• **Task prompt**:
Scan the material below for every line with the string "Toggle", and copy those lines.

━━━━━━━━

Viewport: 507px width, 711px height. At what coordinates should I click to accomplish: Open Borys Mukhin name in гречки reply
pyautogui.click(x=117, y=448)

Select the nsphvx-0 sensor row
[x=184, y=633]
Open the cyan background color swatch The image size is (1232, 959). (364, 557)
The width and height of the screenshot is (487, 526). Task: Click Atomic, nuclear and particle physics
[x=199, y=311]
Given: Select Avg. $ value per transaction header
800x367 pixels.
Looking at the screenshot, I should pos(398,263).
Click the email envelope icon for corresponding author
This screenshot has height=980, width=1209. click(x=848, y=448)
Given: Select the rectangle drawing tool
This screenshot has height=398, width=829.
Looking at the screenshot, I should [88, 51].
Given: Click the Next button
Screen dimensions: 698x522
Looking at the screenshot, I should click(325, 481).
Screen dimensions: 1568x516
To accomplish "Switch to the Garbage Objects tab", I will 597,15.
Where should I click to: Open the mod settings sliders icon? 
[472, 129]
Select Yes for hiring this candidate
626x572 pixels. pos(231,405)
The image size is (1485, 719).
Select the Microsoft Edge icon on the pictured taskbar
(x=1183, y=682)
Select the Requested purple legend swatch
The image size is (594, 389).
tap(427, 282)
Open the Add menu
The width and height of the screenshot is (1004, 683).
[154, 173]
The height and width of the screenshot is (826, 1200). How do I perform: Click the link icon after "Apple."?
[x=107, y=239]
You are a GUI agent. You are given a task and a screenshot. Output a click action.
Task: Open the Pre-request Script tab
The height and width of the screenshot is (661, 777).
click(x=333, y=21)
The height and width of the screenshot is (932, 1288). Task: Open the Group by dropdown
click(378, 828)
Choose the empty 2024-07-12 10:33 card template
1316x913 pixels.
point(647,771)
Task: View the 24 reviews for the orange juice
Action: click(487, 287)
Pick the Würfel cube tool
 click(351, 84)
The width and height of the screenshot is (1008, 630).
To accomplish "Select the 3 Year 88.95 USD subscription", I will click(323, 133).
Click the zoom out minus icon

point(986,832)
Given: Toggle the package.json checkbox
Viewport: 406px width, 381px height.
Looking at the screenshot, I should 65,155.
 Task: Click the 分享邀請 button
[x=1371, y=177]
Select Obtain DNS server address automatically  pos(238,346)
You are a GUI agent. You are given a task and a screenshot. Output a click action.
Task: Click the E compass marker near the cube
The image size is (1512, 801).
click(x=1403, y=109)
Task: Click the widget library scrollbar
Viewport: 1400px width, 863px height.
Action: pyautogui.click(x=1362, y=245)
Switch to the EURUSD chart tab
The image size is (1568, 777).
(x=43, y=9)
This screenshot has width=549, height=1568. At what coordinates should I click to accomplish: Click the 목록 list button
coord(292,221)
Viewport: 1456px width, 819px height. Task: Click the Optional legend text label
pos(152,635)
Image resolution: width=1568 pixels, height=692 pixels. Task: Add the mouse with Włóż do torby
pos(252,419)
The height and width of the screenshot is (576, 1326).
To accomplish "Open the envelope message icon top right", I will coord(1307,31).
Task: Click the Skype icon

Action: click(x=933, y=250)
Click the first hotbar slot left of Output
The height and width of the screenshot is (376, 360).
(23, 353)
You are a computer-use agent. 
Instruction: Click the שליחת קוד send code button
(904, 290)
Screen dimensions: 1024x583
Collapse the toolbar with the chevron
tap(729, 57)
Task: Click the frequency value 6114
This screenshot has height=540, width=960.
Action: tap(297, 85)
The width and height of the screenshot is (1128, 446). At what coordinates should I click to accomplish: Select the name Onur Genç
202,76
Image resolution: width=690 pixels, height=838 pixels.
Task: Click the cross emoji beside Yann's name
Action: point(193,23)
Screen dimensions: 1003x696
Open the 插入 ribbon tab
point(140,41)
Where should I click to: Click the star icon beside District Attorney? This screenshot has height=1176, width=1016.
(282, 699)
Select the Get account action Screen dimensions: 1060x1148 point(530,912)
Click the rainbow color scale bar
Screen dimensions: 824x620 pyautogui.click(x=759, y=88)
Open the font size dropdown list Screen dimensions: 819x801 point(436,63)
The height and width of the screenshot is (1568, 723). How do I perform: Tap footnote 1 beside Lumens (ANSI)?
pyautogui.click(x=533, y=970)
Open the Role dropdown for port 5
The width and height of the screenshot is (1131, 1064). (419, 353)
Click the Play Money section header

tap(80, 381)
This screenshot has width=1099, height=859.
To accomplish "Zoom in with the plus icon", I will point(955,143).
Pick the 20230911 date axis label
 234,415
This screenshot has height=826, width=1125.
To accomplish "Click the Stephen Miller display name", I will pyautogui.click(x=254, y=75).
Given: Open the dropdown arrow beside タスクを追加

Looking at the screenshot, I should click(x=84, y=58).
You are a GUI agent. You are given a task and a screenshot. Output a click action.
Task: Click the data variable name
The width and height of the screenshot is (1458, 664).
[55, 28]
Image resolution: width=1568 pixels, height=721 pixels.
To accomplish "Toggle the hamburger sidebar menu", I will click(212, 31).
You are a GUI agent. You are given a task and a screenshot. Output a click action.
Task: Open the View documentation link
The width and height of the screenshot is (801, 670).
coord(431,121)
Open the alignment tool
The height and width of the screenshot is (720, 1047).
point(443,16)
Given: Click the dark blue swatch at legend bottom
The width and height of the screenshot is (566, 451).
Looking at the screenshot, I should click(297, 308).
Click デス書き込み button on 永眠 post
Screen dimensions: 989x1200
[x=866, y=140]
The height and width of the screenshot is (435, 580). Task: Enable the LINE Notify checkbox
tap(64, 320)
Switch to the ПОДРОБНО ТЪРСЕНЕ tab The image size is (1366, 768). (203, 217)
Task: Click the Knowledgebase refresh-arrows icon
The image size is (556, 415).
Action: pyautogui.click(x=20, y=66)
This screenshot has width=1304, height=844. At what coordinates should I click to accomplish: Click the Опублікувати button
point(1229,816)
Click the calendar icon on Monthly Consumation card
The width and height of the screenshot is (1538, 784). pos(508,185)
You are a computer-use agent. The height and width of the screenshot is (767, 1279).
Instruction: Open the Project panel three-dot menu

━━━━━━━━

• **Expected output**:
Given: Toggle the package.json checkbox
To accomplish "Toggle the hamburger sidebar menu", I will click(212, 31).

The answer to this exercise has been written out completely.